- Work instructions -
#1 In the piece on the USFK relocation, give the passage again starting with "USFK Relocation in" and going on through "the move. Eventually.", changing "Seoul" to "the capital" throughout.
#2 Translate this sentence from the piece on the USFK relocation into Spanish: "It appears that question will be answered in the affirmative in the reasonably near future, but only after more violence, which will result in no prosecutions."

- Selected extract -
==*==
USFK Relocation in Trouble

One of the most interesting things I observed during my recent visit to Seoul was the absence of any apparent arrangements to evacuate Yongsan Garrison, in the heart of Seoul. The relocation plan calls for the evacuation of Yongsan by the end of next year, and the movement of all of its facilities to Camp Humphreys, near the shitty city of Pyeongtaek. Yet the only visible changes at Yongsan are improvements — the new bridge connecting Main and South Post, the hospital renovation, and the new shopping area near the PX. Otherwise, the place was eerily unchanged, although friends in the know tell me that most of the various offices do have plans to make the move. Eventually.

With the South Korean government’s timid response to the radical left’s transformation of the issue into one of nationalism and anti-American politics, the immediate question is whether the U.S. will be able to occupy its new home. It appears that question will be answered in the affirmative in the reasonably near future, but only after more violence, which will result in no prosecutions.
==*==
- Source material -
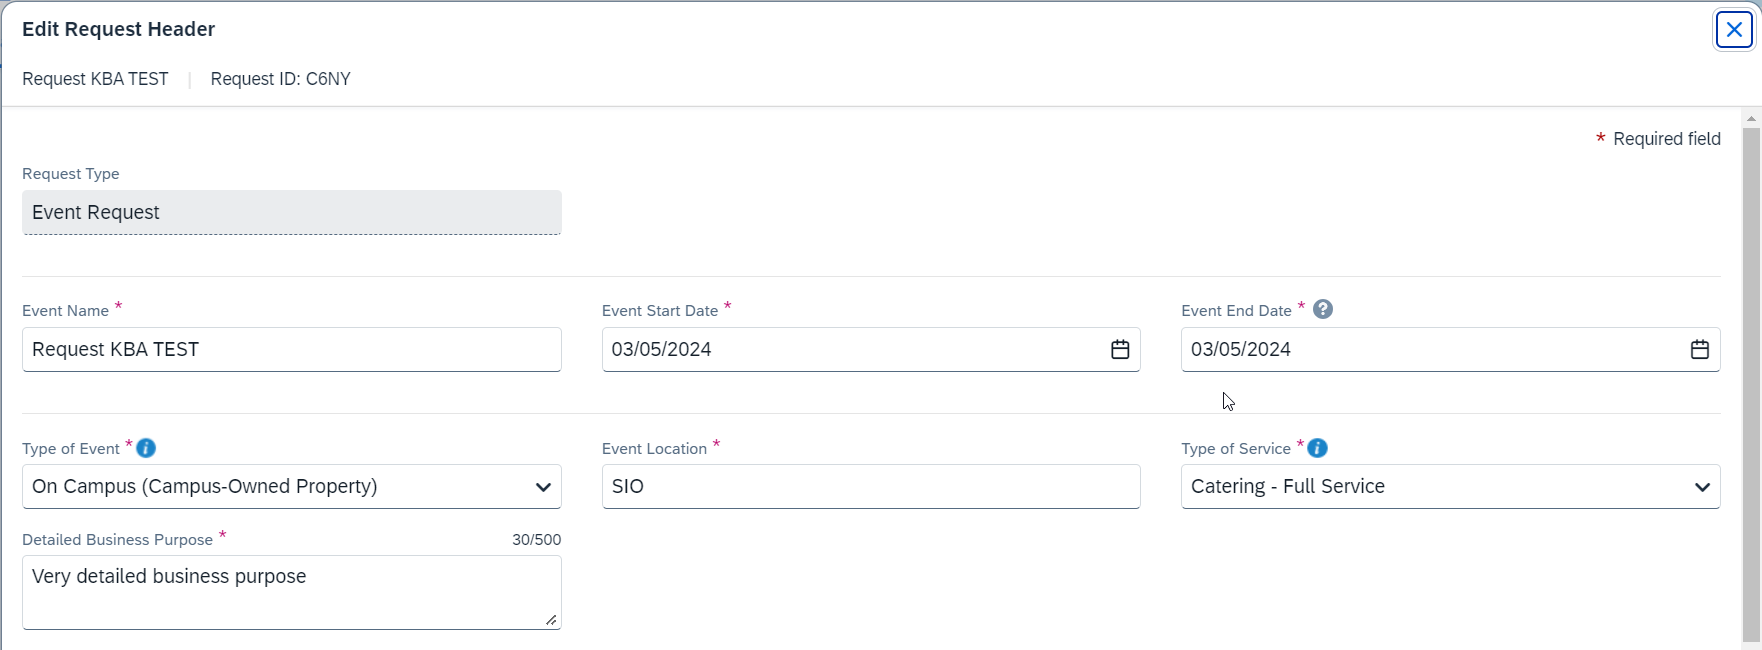1762x650 pixels.
Task: Close the Edit Request Header dialog
Action: (x=1734, y=30)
==*==
- Responses -
#1
USFK Relocation in Trouble

One of the most interesting things I observed during my recent visit to the capital was the absence of any apparent arrangements to evacuate Yongsan Garrison, in the heart of the capital. The relocation plan calls for the evacuation of Yongsan by the end of next year, and the movement of all of its facilities to Camp Humphreys, near the shitty city of Pyeongtaek. Yet the only visible changes at Yongsan are improvements — the new bridge connecting Main and South Post, the hospital renovation, and the new shopping area near the PX. Otherwise, the place was eerily unchanged, although friends in the know tell me that most of the various offices do have plans to make the move. Eventually.

#2 Parece que esa pregunta tendrá una respuesta afirmativa en un futuro razonablemente cercano, pero solo después de más violencia, que no dará lugar a ningún procesamiento judicial.